## Your assignment
Find the line with "Media (377, 74)" in the entries below, then reproduce it and every line after it down to and including the line with "中国沿海(散货)运输市场周度报告 (127, 1338)", exactly.

○ ○ ○ ○ ○

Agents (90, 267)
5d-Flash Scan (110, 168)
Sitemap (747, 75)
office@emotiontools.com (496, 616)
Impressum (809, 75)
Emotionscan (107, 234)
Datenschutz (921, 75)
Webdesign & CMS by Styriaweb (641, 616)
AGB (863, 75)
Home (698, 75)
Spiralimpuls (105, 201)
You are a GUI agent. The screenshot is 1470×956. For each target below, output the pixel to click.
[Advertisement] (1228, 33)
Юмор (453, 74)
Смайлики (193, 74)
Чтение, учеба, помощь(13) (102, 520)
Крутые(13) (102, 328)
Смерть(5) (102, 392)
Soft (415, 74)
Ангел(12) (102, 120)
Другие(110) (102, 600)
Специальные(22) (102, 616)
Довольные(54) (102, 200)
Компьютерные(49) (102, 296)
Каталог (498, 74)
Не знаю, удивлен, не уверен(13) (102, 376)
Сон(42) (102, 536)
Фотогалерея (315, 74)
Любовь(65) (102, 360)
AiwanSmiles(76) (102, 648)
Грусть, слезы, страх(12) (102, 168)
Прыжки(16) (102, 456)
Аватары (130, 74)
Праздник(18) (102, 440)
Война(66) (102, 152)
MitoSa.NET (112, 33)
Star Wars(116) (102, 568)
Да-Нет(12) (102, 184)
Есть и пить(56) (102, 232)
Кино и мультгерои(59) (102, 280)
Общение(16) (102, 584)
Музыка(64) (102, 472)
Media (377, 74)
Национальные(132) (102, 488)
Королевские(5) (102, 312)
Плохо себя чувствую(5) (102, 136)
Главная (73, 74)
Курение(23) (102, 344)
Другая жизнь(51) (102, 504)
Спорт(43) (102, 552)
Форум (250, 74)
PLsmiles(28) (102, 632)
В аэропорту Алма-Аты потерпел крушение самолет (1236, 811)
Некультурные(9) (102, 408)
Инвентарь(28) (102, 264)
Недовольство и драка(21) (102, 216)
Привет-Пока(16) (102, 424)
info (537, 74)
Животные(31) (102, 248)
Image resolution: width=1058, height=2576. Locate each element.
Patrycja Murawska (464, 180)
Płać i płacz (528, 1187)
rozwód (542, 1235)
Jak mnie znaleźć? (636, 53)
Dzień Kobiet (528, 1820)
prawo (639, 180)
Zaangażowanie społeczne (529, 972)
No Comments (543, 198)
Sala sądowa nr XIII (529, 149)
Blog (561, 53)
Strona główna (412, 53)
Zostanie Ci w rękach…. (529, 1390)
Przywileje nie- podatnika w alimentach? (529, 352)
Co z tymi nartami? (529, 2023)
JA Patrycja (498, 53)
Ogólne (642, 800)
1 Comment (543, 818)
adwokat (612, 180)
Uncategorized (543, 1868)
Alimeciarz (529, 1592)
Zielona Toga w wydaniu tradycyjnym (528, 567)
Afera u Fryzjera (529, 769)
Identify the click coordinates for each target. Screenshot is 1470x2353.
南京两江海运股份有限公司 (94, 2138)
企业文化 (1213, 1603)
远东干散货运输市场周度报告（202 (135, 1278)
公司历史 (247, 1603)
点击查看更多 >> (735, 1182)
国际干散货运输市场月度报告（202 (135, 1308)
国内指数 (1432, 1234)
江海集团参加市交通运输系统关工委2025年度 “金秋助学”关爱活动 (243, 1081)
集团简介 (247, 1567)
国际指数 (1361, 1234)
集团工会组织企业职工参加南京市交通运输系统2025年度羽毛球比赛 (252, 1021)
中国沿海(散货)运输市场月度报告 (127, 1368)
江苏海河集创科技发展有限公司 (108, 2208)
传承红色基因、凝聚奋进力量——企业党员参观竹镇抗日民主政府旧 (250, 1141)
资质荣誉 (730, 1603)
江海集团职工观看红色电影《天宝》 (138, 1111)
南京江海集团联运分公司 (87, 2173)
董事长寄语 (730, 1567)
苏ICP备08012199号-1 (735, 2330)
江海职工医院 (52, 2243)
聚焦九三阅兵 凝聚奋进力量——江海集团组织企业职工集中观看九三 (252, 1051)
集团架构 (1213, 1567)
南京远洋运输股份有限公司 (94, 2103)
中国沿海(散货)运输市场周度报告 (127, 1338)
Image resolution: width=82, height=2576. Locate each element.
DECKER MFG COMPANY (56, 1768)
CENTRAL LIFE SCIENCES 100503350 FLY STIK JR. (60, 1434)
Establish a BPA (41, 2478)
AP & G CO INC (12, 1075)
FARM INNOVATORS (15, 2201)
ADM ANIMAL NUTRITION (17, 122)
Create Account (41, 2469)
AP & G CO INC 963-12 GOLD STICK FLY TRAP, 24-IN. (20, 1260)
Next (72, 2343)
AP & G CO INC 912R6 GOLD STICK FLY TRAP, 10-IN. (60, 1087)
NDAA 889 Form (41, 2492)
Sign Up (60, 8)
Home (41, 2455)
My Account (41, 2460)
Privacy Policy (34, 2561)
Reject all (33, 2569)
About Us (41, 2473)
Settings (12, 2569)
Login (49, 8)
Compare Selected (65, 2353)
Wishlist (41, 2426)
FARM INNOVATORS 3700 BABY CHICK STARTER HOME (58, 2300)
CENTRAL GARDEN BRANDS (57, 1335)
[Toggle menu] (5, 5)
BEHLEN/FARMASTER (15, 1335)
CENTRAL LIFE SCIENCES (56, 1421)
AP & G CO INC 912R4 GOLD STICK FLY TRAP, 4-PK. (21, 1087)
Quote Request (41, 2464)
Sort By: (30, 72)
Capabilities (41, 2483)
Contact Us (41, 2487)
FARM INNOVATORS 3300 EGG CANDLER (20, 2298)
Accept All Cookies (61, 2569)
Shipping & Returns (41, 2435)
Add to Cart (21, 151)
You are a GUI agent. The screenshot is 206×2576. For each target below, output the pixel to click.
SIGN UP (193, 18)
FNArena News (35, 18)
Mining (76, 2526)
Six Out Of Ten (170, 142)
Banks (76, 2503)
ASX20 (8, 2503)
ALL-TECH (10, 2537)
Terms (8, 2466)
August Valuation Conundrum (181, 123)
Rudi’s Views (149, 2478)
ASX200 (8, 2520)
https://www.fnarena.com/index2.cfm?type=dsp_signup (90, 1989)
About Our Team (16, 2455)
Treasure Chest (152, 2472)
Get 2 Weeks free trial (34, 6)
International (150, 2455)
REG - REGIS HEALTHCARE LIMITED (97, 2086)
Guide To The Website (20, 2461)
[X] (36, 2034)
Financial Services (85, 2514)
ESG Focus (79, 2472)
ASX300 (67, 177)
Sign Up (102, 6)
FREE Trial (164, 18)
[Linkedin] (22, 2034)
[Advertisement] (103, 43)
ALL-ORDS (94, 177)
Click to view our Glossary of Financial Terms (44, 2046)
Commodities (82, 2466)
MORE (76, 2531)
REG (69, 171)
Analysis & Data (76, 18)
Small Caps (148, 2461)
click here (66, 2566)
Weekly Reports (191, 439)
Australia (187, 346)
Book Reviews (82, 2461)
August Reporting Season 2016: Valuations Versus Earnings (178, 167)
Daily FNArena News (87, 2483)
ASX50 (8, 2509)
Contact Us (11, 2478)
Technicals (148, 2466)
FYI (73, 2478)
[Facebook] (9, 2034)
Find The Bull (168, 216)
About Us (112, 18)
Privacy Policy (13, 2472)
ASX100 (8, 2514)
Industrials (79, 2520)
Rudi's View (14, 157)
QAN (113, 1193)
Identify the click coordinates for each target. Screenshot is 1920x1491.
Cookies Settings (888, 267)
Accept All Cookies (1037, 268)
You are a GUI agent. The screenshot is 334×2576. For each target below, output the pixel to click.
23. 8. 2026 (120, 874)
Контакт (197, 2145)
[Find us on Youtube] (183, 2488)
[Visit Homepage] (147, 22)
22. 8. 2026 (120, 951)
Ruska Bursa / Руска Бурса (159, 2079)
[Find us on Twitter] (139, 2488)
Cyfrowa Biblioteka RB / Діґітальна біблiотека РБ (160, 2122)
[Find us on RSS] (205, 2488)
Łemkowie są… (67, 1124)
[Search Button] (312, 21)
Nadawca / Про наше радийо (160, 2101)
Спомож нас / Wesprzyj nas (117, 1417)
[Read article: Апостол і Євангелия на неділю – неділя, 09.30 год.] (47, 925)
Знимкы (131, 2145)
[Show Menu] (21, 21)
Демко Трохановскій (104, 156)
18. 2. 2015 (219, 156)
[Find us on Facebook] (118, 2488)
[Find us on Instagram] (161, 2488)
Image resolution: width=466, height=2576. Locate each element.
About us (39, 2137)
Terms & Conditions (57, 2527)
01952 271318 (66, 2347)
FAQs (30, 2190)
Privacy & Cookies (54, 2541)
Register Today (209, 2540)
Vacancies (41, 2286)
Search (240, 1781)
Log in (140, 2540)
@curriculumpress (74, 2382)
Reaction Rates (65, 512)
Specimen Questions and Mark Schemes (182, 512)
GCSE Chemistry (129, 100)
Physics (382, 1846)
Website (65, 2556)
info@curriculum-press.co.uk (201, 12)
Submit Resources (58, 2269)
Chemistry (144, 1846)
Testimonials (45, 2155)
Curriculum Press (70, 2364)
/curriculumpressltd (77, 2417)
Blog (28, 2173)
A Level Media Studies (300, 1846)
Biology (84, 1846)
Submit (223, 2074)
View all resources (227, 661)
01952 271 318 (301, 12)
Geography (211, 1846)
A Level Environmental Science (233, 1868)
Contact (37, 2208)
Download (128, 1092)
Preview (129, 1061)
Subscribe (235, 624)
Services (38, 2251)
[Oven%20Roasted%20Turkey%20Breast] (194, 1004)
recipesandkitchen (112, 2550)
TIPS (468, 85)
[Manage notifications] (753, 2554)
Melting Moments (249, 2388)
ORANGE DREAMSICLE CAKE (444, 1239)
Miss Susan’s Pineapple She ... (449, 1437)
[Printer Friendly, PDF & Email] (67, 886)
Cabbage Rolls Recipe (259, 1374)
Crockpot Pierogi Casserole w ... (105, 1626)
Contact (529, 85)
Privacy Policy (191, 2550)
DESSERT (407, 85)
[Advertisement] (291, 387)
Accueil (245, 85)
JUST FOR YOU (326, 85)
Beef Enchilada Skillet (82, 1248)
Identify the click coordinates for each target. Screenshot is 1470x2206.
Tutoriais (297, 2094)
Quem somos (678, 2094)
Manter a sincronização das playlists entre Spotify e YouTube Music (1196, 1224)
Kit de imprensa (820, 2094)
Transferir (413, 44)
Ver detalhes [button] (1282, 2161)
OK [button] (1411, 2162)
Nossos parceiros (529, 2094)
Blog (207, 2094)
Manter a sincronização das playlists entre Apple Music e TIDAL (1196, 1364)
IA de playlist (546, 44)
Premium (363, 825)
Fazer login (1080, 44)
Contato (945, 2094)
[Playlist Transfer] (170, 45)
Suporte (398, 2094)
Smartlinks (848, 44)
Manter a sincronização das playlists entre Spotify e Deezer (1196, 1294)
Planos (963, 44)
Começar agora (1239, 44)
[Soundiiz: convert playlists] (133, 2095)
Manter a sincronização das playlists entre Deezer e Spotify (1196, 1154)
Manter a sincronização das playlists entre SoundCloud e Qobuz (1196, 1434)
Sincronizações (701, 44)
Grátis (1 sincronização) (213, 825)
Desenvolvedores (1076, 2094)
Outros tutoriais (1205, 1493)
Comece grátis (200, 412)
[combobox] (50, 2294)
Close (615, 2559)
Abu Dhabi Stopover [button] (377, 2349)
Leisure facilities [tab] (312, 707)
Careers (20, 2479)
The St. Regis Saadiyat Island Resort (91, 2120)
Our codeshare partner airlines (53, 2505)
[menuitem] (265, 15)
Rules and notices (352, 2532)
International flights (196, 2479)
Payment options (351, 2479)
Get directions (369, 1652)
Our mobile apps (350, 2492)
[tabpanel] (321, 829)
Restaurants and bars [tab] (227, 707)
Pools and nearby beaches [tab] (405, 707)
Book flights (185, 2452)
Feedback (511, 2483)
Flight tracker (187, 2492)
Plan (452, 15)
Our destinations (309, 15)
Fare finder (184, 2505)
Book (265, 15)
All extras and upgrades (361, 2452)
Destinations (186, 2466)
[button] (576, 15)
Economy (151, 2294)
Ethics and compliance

○ ○ ○ ○ ○

## Written solution
Media (377, 74)
Национальные(132) (102, 488)
Королевские(5) (102, 312)
Плохо себя чувствую(5) (102, 136)
Главная (73, 74)
Курение(23) (102, 344)
Другая жизнь(51) (102, 504)
Спорт(43) (102, 552)
Форум (250, 74)
PLsmiles(28) (102, 632)
В аэропорту Алма-Аты потерпел крушение самолет (1236, 811)
Некультурные(9) (102, 408)
Инвентарь(28) (102, 264)
Недовольство и драка(21) (102, 216)
Привет-Пока(16) (102, 424)
info (537, 74)
Животные(31) (102, 248)
Image resolution: width=1058, height=2576. Locate each element.
Patrycja Murawska (464, 180)
Płać i płacz (528, 1187)
rozwód (542, 1235)
Jak mnie znaleźć? (636, 53)
Dzień Kobiet (528, 1820)
prawo (639, 180)
Zaangażowanie społeczne (529, 972)
No Comments (543, 198)
Sala sądowa nr XIII (529, 149)
Blog (561, 53)
Strona główna (412, 53)
Zostanie Ci w rękach…. (529, 1390)
Przywileje nie- podatnika w alimentach? (529, 352)
Co z tymi nartami? (529, 2023)
JA Patrycja (498, 53)
Ogólne (642, 800)
1 Comment (543, 818)
adwokat (612, 180)
Uncategorized (543, 1868)
Alimeciarz (529, 1592)
Zielona Toga w wydaniu tradycyjnym (528, 567)
Afera u Fryzjera (529, 769)
Identify the click coordinates for each target. Screenshot is 1470x2353.
南京两江海运股份有限公司 (94, 2138)
企业文化 (1213, 1603)
远东干散货运输市场周度报告（202 (135, 1278)
公司历史 (247, 1603)
点击查看更多 >> (735, 1182)
国际干散货运输市场月度报告（202 (135, 1308)
国内指数 (1432, 1234)
江海集团参加市交通运输系统关工委2025年度 “金秋助学”关爱活动 (243, 1081)
集团简介 (247, 1567)
国际指数 (1361, 1234)
集团工会组织企业职工参加南京市交通运输系统2025年度羽毛球比赛 (252, 1021)
中国沿海(散货)运输市场月度报告 (127, 1368)
江苏海河集创科技发展有限公司 (108, 2208)
传承红色基因、凝聚奋进力量——企业党员参观竹镇抗日民主政府旧 (250, 1141)
资质荣誉 (730, 1603)
江海集团职工观看红色电影《天宝》 (138, 1111)
南京江海集团联运分公司 (87, 2173)
董事长寄语 (730, 1567)
苏ICP备08012199号-1 (735, 2330)
江海职工医院 (52, 2243)
聚焦九三阅兵 凝聚奋进力量——江海集团组织企业职工集中观看九三 (252, 1051)
集团架构 (1213, 1567)
南京远洋运输股份有限公司 (94, 2103)
中国沿海(散货)运输市场周度报告 (127, 1338)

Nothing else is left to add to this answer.